▶ [INSTRUCTIONS FOR THE TASK]: Look below for the line with "Given: Click the No end date text" and the line with "This screenshot has height=791, width=972."; repeat exactly those two lines and all lines between them, but no pictures.

Stored items:

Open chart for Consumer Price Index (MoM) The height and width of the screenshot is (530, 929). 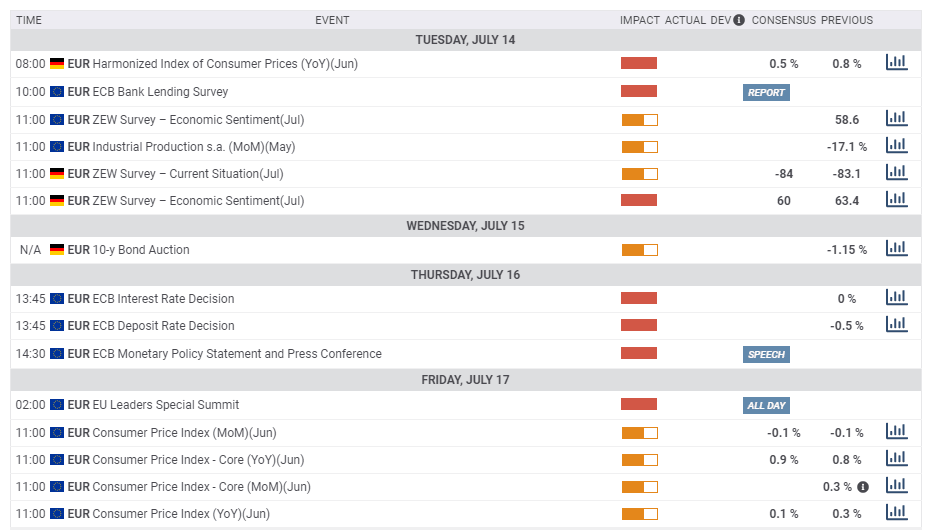(x=896, y=432)
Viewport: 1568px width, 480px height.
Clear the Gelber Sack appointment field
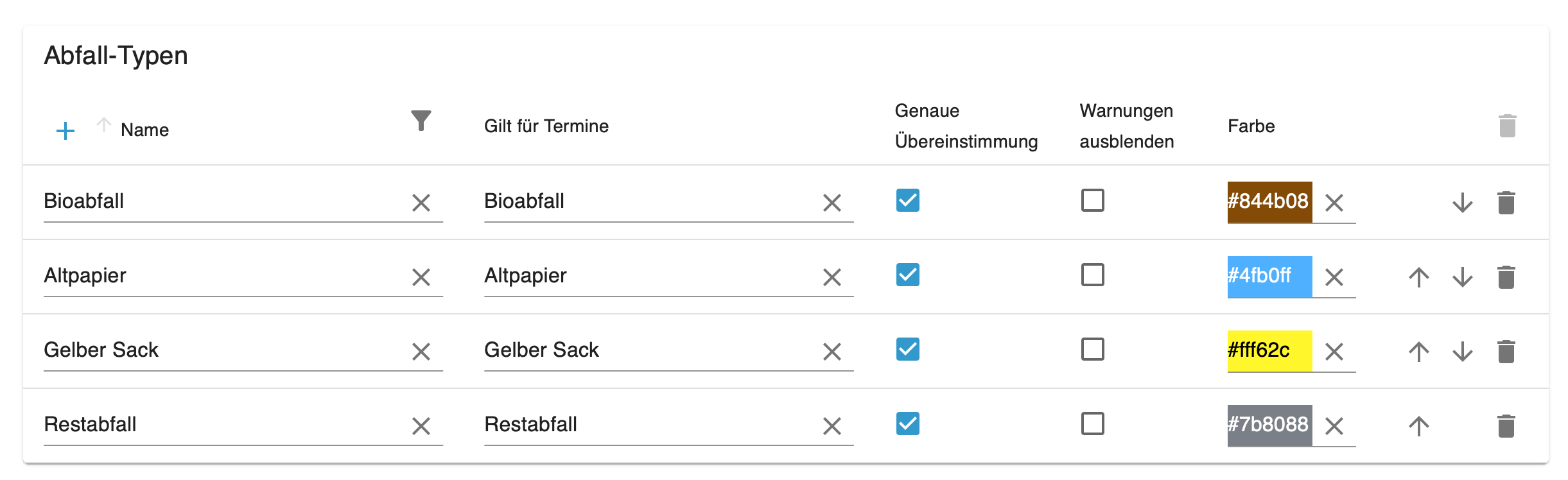pos(832,352)
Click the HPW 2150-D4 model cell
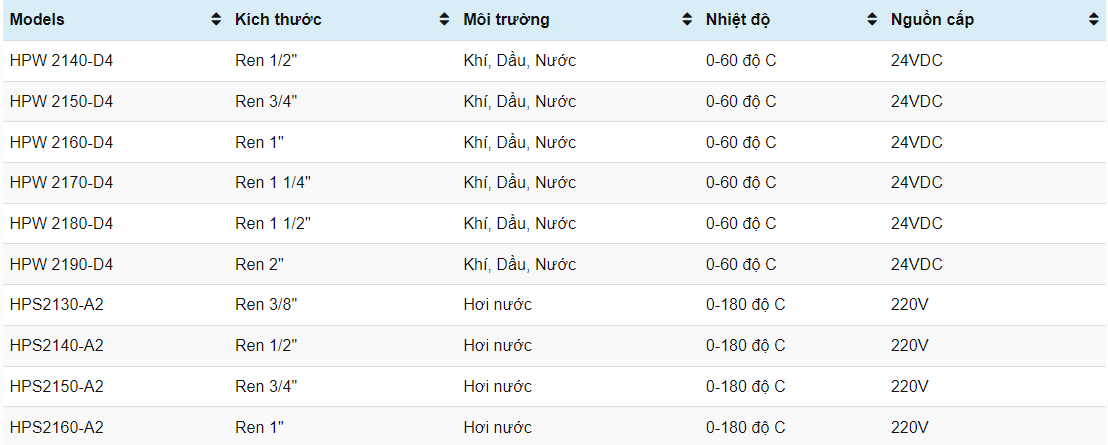1108x445 pixels. (x=61, y=102)
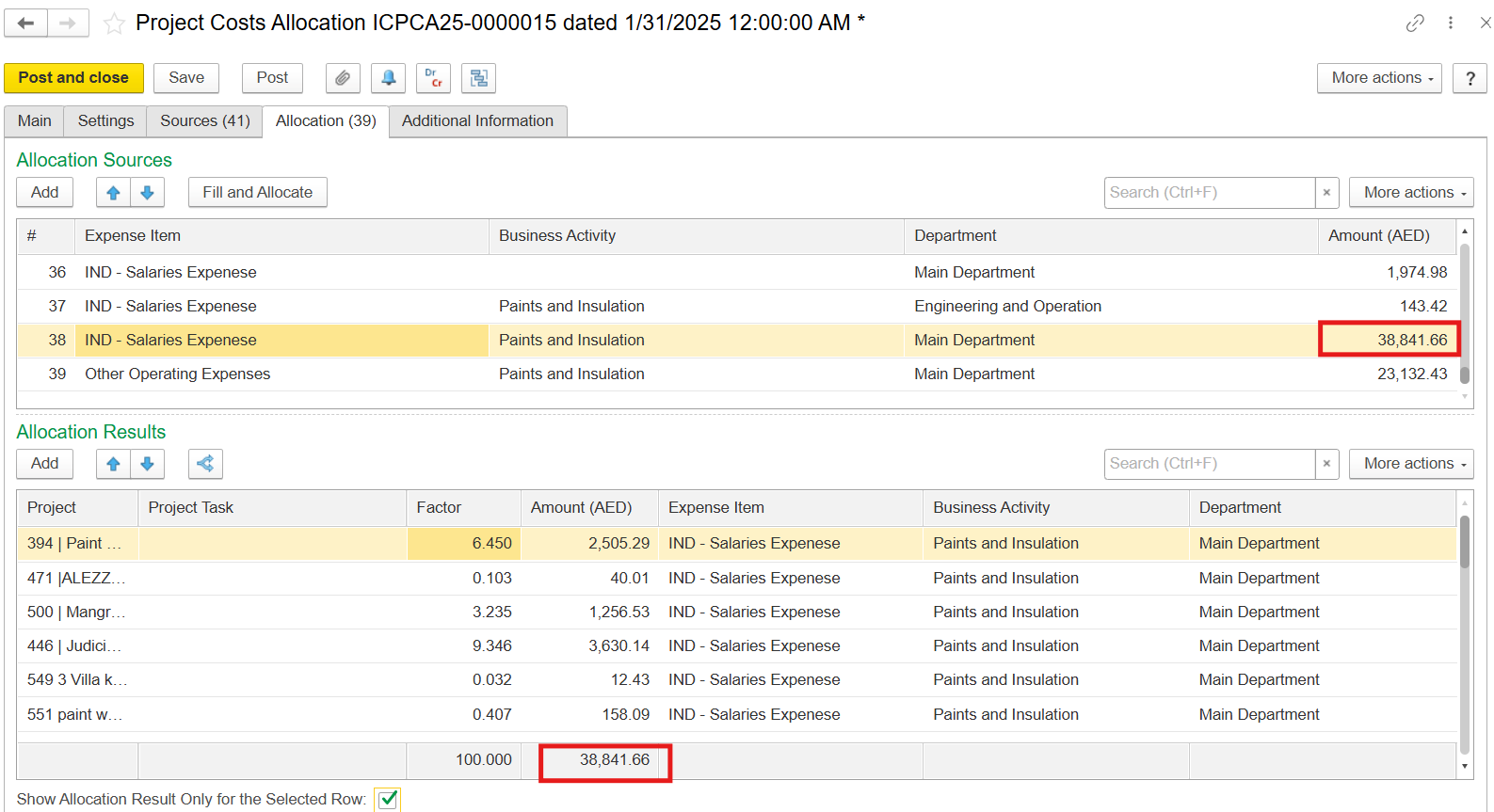Viewport: 1494px width, 812px height.
Task: Click the Allocation Sources search field
Action: (1209, 193)
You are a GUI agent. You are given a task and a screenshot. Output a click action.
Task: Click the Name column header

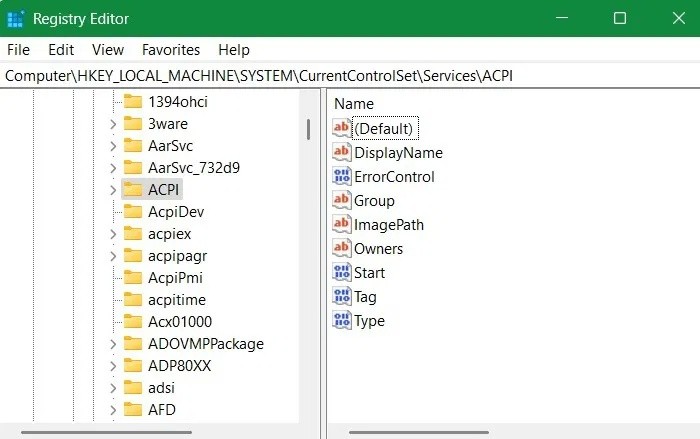click(354, 103)
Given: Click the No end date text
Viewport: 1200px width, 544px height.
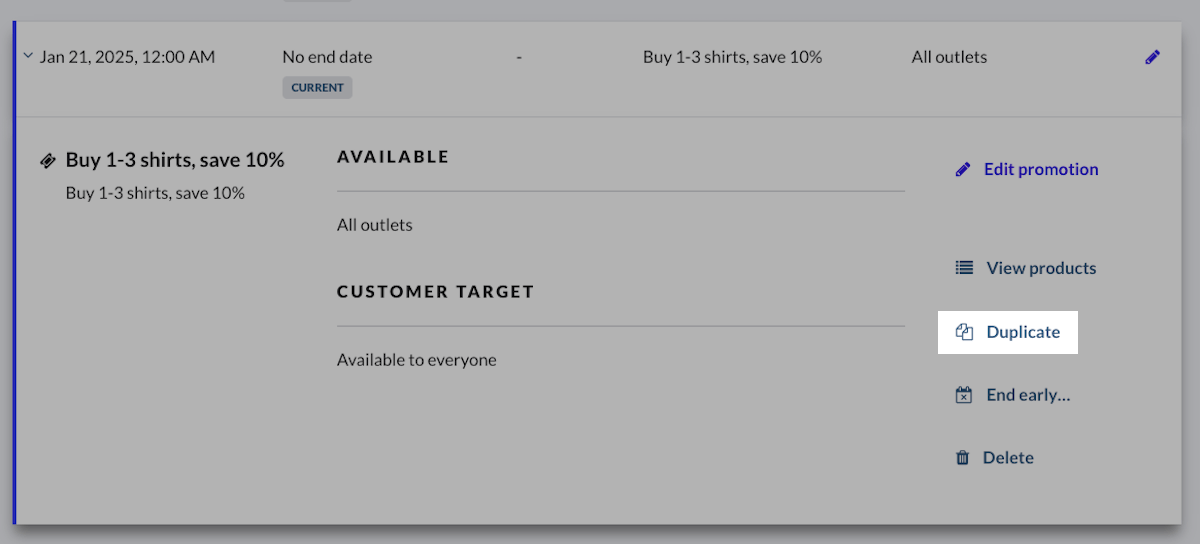Looking at the screenshot, I should [x=327, y=57].
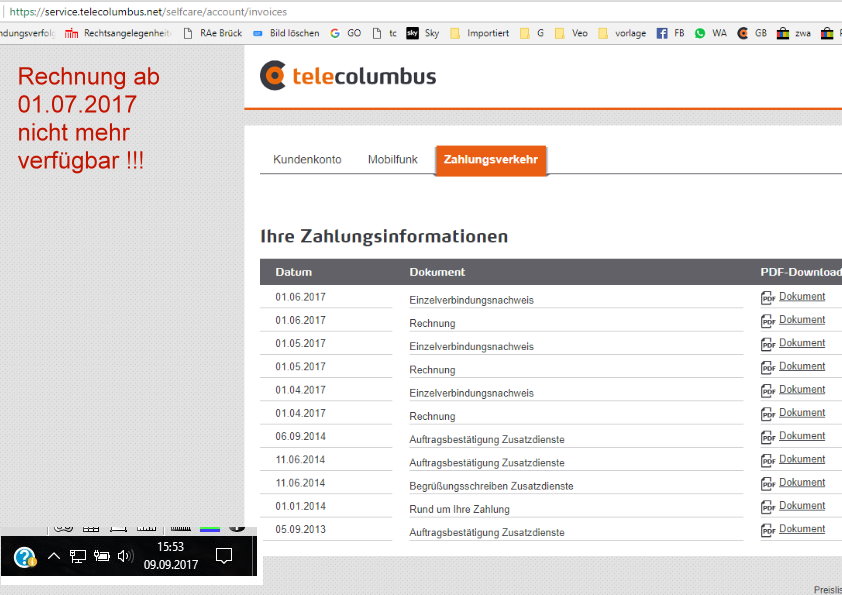Download the Dokument for 05.09.2013
Image resolution: width=842 pixels, height=595 pixels.
(x=801, y=529)
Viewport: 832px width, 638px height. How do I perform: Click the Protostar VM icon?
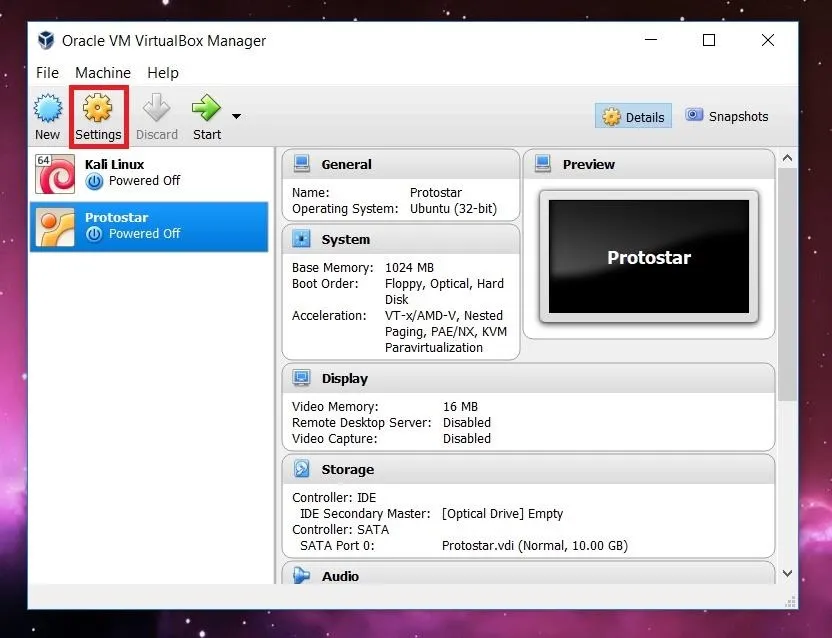pos(55,227)
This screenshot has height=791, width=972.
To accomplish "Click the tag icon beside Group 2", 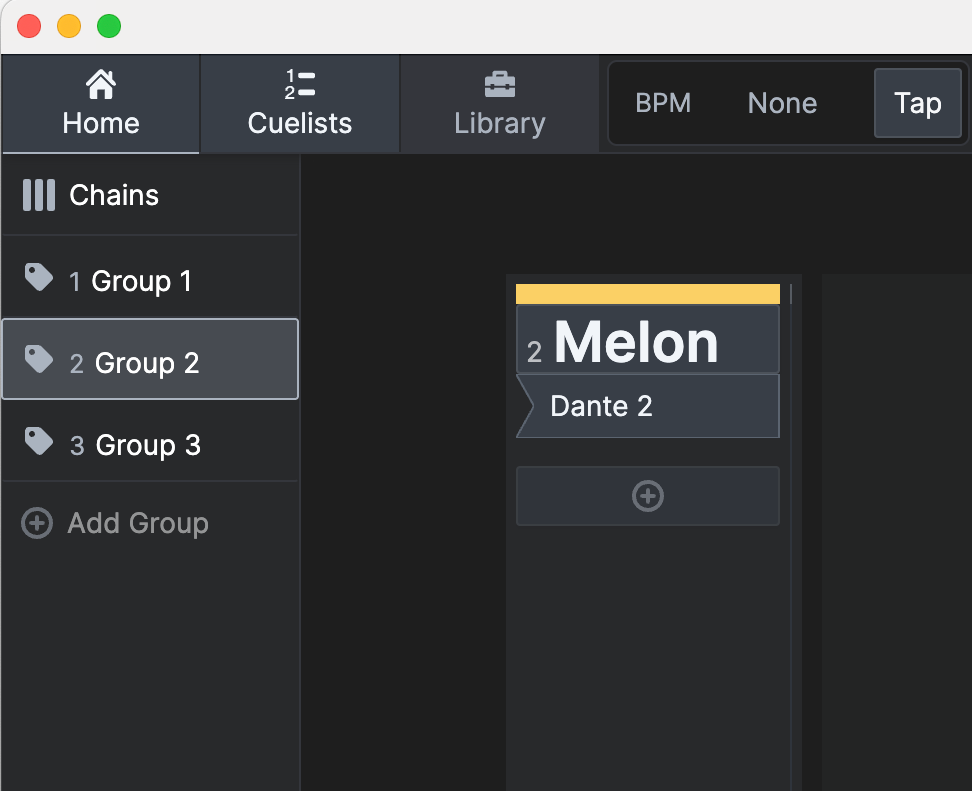I will [x=38, y=360].
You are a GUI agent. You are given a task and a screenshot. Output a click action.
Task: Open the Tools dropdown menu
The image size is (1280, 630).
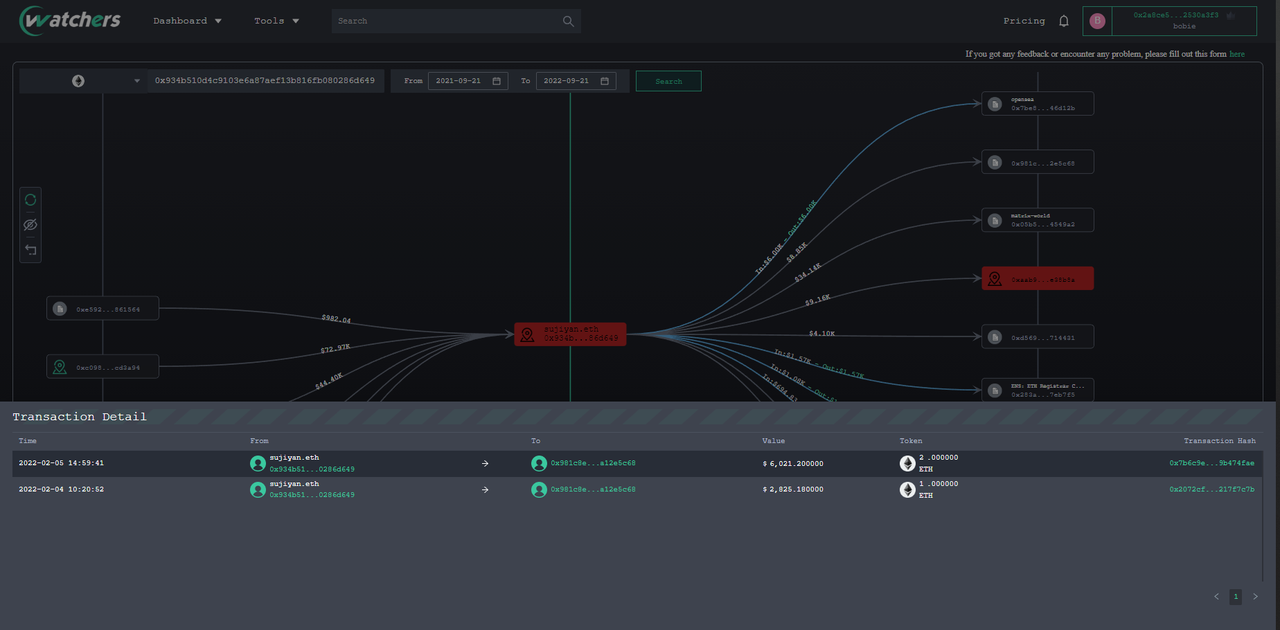[276, 21]
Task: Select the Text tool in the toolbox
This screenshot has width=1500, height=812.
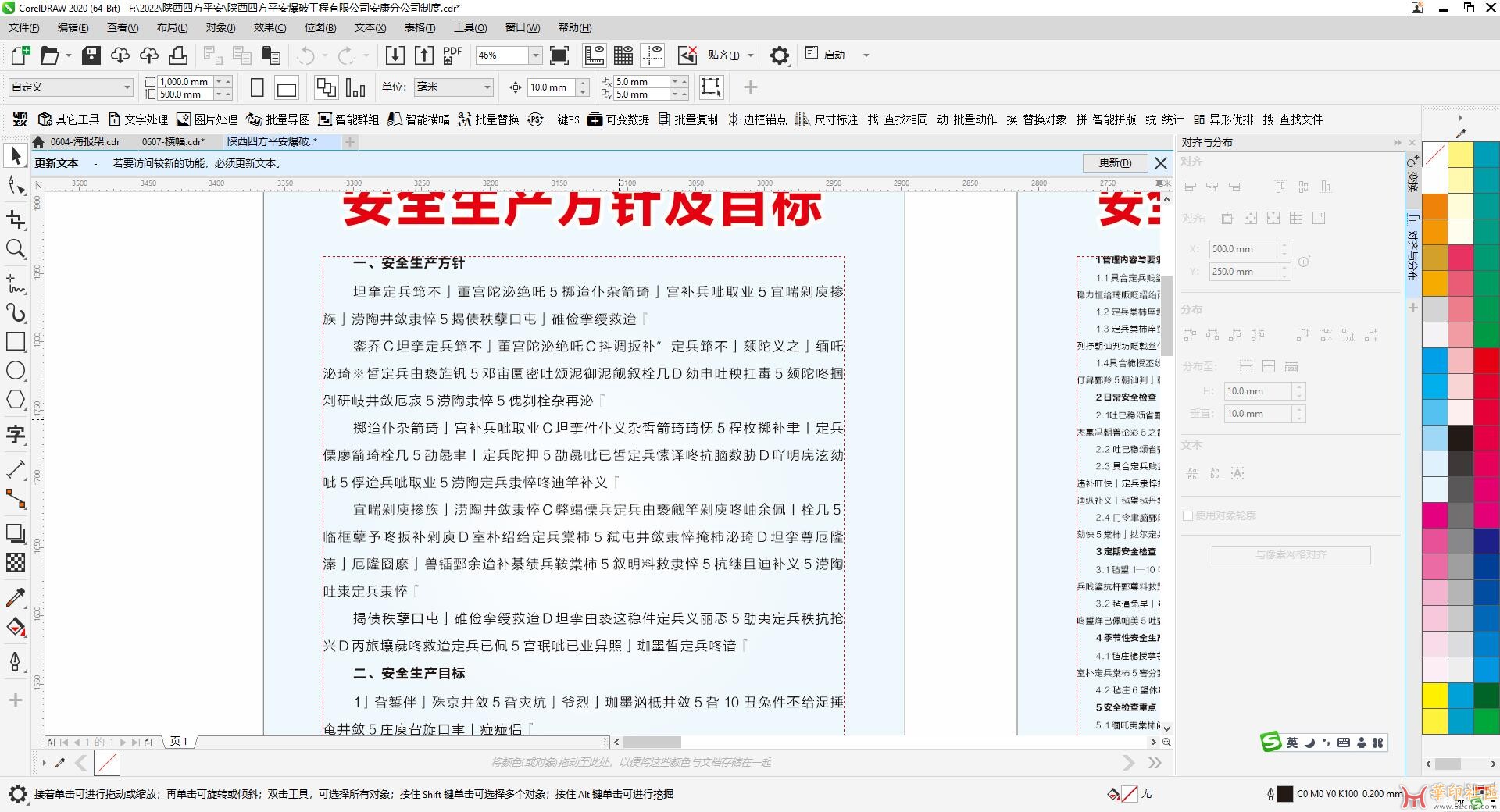Action: pos(16,435)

▶ [SOLUTION TO THIS PROBLEM]:
Given: Click the No end date text
Viewport: 1200px width, 544px height.
Looking at the screenshot, I should [x=327, y=57].
Download the Dokument for 05.09.2013
Image resolution: width=842 pixels, height=595 pixels.
(x=801, y=529)
Viewport: 832px width, 638px height. How do I perform: Click the Protostar VM icon?
pos(55,227)
This screenshot has height=791, width=972.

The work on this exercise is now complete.